Birds are making a strong comeback at the readers’ wildlife photo desk. A reader from Devon sent me this close-up photo of a European robin (Erithacus rubecula) with some info:

There were comments earlier today about the apparent tameness of the European Robin. As can be seen this one got so close you can see my friend’s house reflected in its eye!

I took the photo about a year ago (Dec 12) in a friend’s garden. The bird was within 6 feet but I did use a telephoto lens.

The house reflected in the eye is actually the same one featured here (and diligent readers will remember that cool post).


Don’t you just want to kiss that little beak?


  1. gbjames
    Posted February 4, 2014 at 5:36 am | Permalink

    Incredible feathers!
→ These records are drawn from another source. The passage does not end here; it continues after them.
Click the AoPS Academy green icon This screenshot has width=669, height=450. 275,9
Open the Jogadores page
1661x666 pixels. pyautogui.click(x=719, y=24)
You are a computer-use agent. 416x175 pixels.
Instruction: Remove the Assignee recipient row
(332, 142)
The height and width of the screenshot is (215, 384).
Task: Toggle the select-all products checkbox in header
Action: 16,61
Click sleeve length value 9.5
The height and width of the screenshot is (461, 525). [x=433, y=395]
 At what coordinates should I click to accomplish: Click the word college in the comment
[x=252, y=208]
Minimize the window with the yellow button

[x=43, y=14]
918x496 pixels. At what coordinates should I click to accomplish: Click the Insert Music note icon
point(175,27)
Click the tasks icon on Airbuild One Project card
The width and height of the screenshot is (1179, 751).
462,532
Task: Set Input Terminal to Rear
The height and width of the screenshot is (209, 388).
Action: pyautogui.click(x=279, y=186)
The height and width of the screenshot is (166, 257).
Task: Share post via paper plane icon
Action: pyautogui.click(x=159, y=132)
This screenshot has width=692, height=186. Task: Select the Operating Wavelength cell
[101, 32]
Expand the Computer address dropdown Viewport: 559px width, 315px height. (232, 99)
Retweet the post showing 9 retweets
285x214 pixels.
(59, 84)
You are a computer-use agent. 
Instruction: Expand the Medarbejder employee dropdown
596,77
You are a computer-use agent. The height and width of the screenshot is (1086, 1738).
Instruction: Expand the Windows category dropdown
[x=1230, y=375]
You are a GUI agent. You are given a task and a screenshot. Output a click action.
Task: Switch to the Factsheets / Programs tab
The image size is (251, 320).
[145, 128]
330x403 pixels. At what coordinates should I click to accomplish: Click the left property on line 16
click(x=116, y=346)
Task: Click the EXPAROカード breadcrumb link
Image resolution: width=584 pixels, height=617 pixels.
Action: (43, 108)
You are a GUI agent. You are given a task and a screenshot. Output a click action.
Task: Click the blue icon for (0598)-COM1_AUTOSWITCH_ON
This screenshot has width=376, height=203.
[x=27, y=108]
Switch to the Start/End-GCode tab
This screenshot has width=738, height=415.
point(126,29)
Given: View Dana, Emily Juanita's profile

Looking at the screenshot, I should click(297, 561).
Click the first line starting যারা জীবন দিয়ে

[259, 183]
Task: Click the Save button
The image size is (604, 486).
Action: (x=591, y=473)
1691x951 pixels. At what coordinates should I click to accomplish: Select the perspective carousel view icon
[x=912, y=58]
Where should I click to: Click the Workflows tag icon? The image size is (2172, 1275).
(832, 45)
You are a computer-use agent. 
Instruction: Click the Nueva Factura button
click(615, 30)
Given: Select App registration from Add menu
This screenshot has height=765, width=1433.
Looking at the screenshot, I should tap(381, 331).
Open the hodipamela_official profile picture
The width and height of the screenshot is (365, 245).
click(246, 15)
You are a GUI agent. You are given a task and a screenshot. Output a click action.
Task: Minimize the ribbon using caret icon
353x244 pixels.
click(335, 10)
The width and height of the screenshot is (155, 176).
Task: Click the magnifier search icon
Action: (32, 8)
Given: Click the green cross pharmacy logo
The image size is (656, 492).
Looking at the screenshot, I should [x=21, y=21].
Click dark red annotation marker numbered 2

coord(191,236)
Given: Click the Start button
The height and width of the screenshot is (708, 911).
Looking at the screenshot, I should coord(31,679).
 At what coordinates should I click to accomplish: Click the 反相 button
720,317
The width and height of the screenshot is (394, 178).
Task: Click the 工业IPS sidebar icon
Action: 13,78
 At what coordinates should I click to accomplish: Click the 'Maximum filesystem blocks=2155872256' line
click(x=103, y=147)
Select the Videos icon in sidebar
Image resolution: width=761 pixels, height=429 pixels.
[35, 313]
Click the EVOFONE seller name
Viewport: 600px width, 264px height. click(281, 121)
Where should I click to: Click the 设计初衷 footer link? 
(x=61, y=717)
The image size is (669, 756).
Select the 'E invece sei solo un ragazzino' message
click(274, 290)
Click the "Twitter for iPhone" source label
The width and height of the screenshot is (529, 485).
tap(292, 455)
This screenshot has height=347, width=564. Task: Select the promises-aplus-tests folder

Thanks, reader from Devon!

  2. darrelle
    Posted February 4, 2014 at 7:38 am | Permalink

    Devon, that is a fabulous pic.

  3. JBlilie
    Posted February 4, 2014 at 8:20 am | Permalink

    Excellent shot. Yes, those feathers!

  4. Posted February 4, 2014 at 9:11 am | Permalink

    Not just the house is visible in the eye; the photographer is, too.

    “Ditto” on the accolades!


  5. Alex Shuffell
    Posted February 4, 2014 at 11:48 am | Permalink

    A reader from Devon! I knew I could not be the only one. I’ve never seen a Robin that close before. This photo made them a whole lot sweeter.

  6. Posted February 4, 2014 at 6:40 pm | Permalink

    This is a superb photo. Thanks.

  7. Diane G.
    Posted February 4, 2014 at 11:18 pm | Permalink

    Wonderful photo!

    It’s a good thing it wasn’t Annie reflected in that robin’s eye. 😉

  8. davgar
    Posted February 6, 2014 at 4:56 pm | Permalink

    Great shot.
    Also interesting is that it is the British subspecies that is so confiding and tame. I hardly see any now I live on the continent. They stay up in the woods.
    The UK birds have a habit of attending while you dig your garden, hopping over and taking worms, etc. Apparently in the wild they often follow wild boar.